▶ DIRECTIONS FOR THIS TASK
Using only the entries below, copy exactly the lines that begin at the one with "[Dictador Episodio tasting" and end at the one with "Pádel (470, 145)", both included. Drop the pictures.

▶ PROVIDED DATA

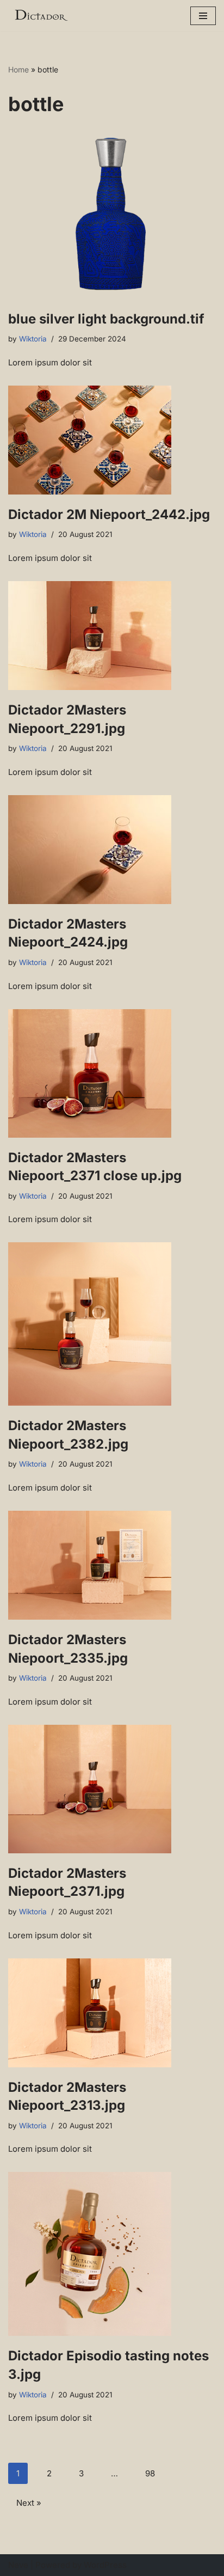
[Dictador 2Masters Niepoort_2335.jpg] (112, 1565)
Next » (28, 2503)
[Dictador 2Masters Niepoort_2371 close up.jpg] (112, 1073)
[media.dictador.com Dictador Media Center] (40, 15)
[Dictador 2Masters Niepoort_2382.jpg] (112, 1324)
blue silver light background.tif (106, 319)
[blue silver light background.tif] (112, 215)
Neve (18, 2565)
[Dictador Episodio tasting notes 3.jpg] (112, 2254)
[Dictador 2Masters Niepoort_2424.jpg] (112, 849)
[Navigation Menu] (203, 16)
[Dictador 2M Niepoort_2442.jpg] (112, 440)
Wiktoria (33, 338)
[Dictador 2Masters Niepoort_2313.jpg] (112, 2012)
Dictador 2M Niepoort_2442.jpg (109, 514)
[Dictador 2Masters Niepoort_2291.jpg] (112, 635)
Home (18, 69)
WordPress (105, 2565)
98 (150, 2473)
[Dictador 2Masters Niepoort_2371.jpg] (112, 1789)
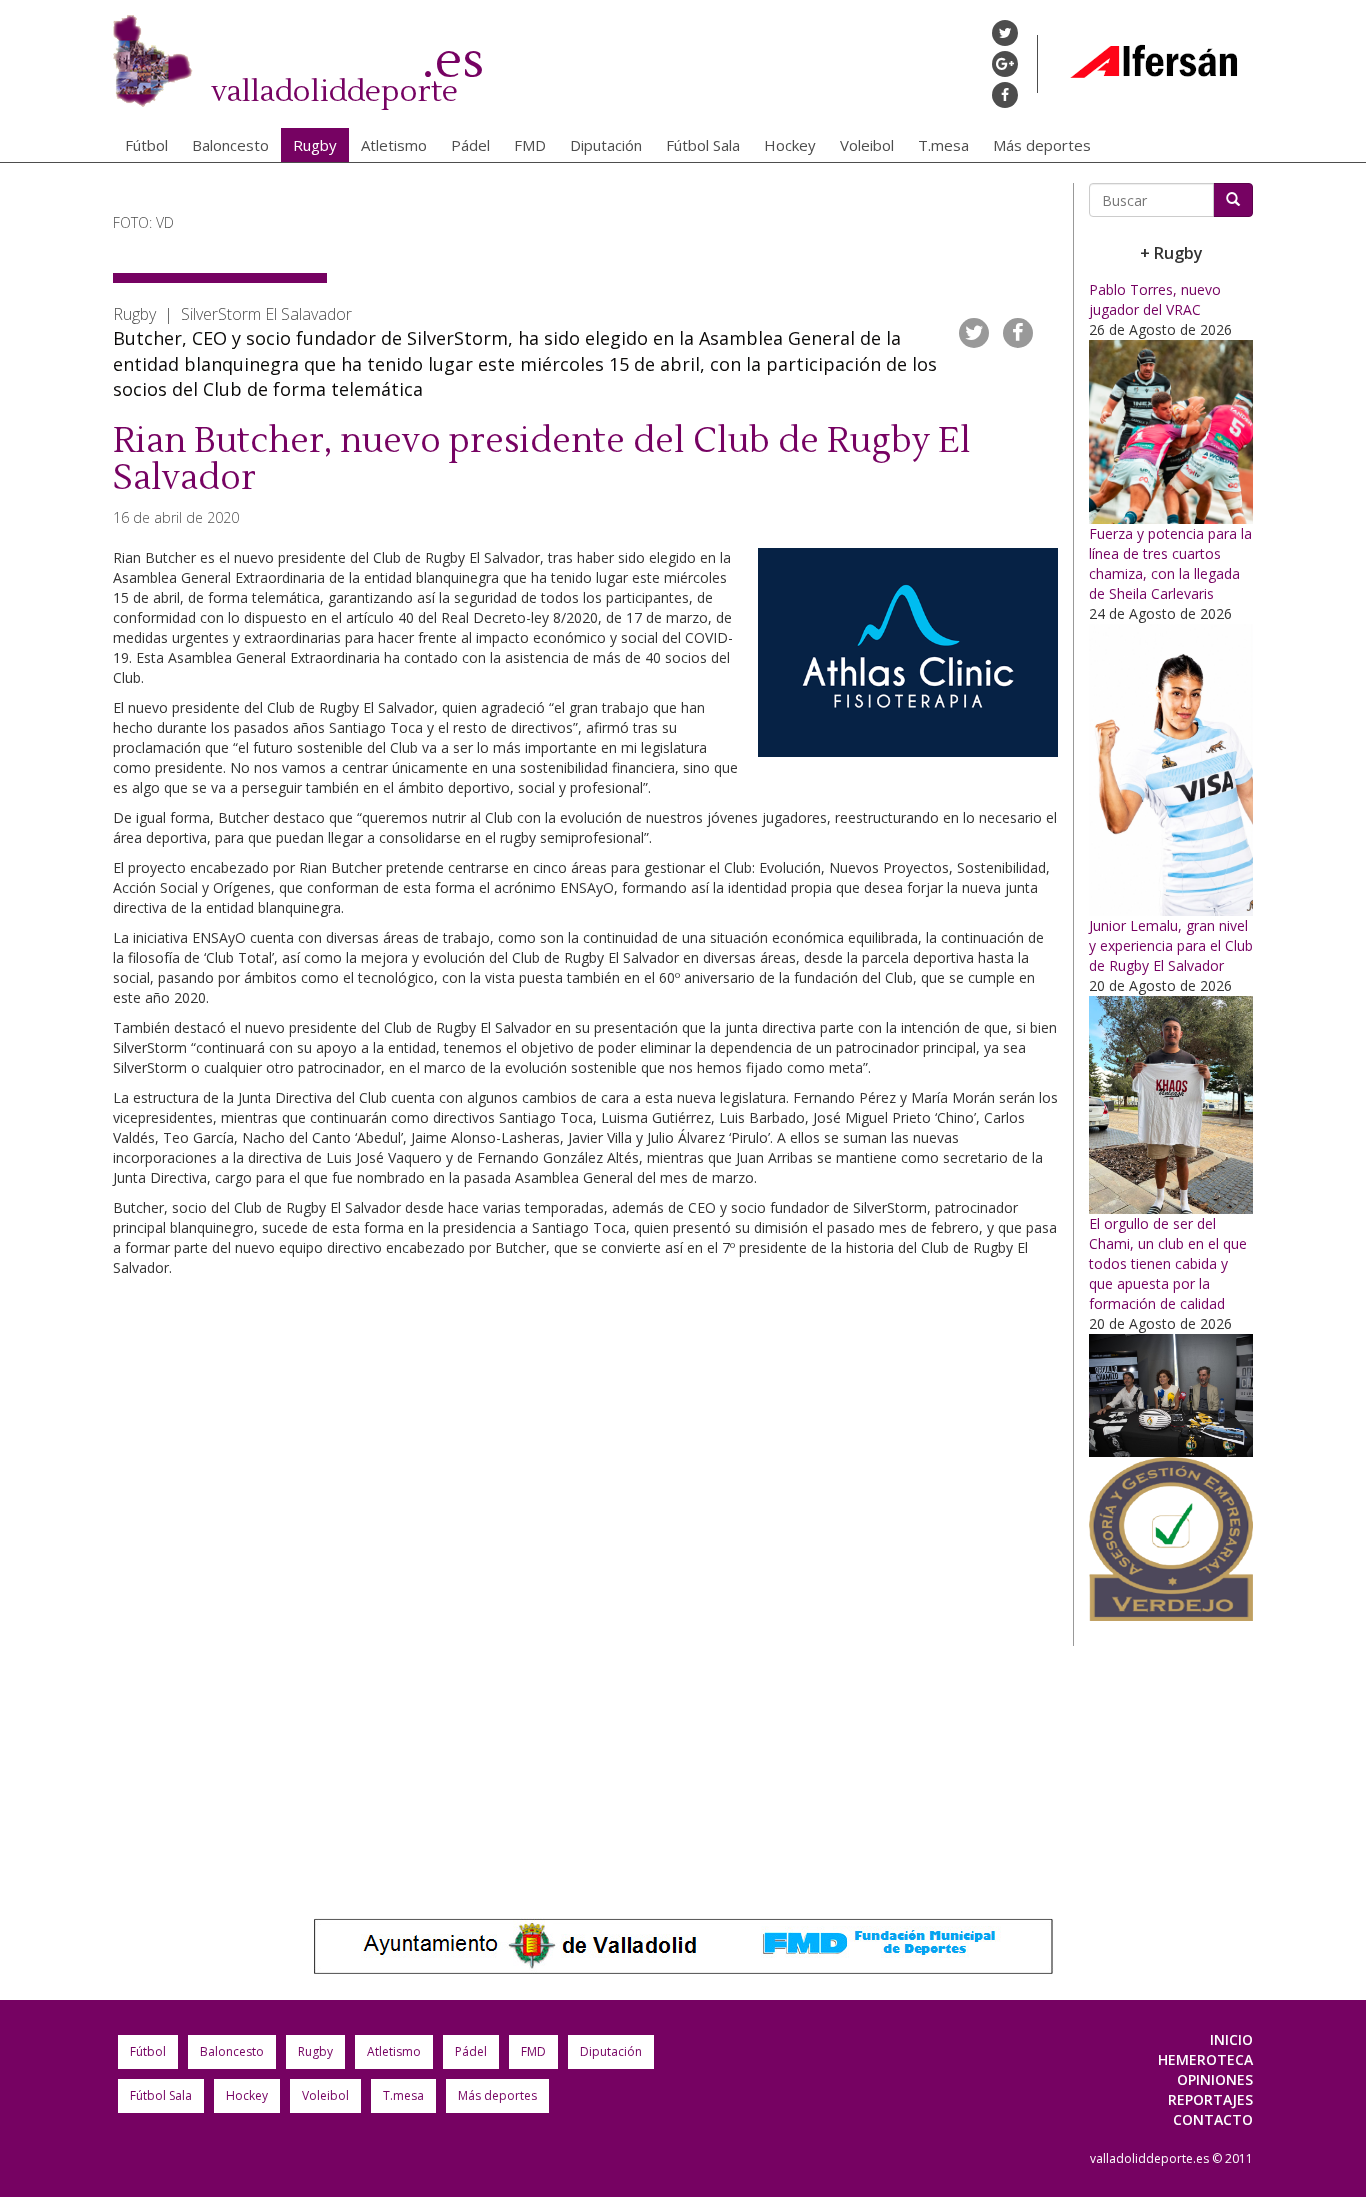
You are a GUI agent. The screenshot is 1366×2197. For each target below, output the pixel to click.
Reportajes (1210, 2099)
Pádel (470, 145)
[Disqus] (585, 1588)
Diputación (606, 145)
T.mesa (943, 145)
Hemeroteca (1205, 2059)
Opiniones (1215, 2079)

---

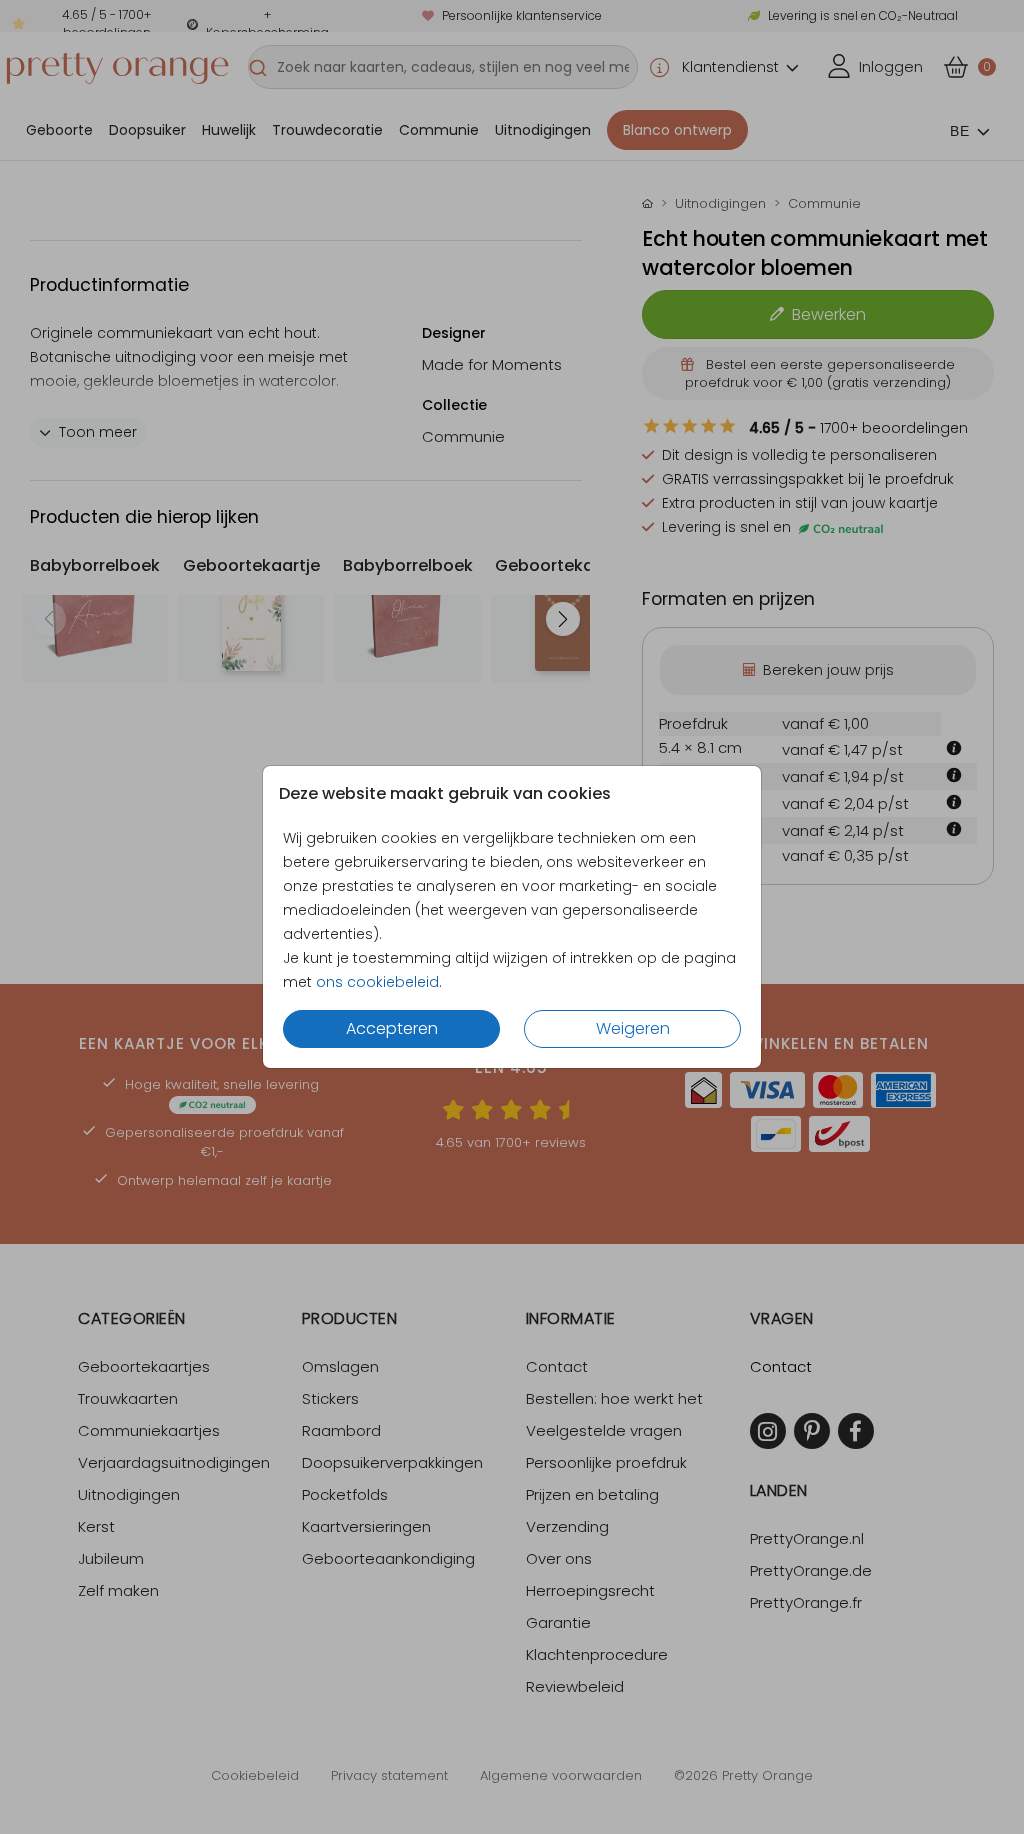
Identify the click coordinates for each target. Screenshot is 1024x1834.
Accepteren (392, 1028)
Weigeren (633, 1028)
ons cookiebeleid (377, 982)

▶ EXERCISE RESULT
[Dictador Episodio tasting notes 3.jpg] (112, 2254)
[Dictador 2Masters Niepoort_2424.jpg] (112, 849)
[Navigation Menu] (203, 16)
[Dictador 2M Niepoort_2442.jpg] (112, 440)
Wiktoria (33, 338)
[Dictador 2Masters Niepoort_2313.jpg] (112, 2012)
Dictador 2M Niepoort_2442.jpg (109, 514)
[Dictador 2Masters Niepoort_2291.jpg] (112, 635)
Home (18, 69)
WordPress (105, 2565)
98 (150, 2473)
[Dictador 2Masters Niepoort_2371.jpg] (112, 1789)
You are a GUI agent. The screenshot is 1366×2197. For each target below, output the pixel to click.
Reportajes (1210, 2099)
Pádel (470, 145)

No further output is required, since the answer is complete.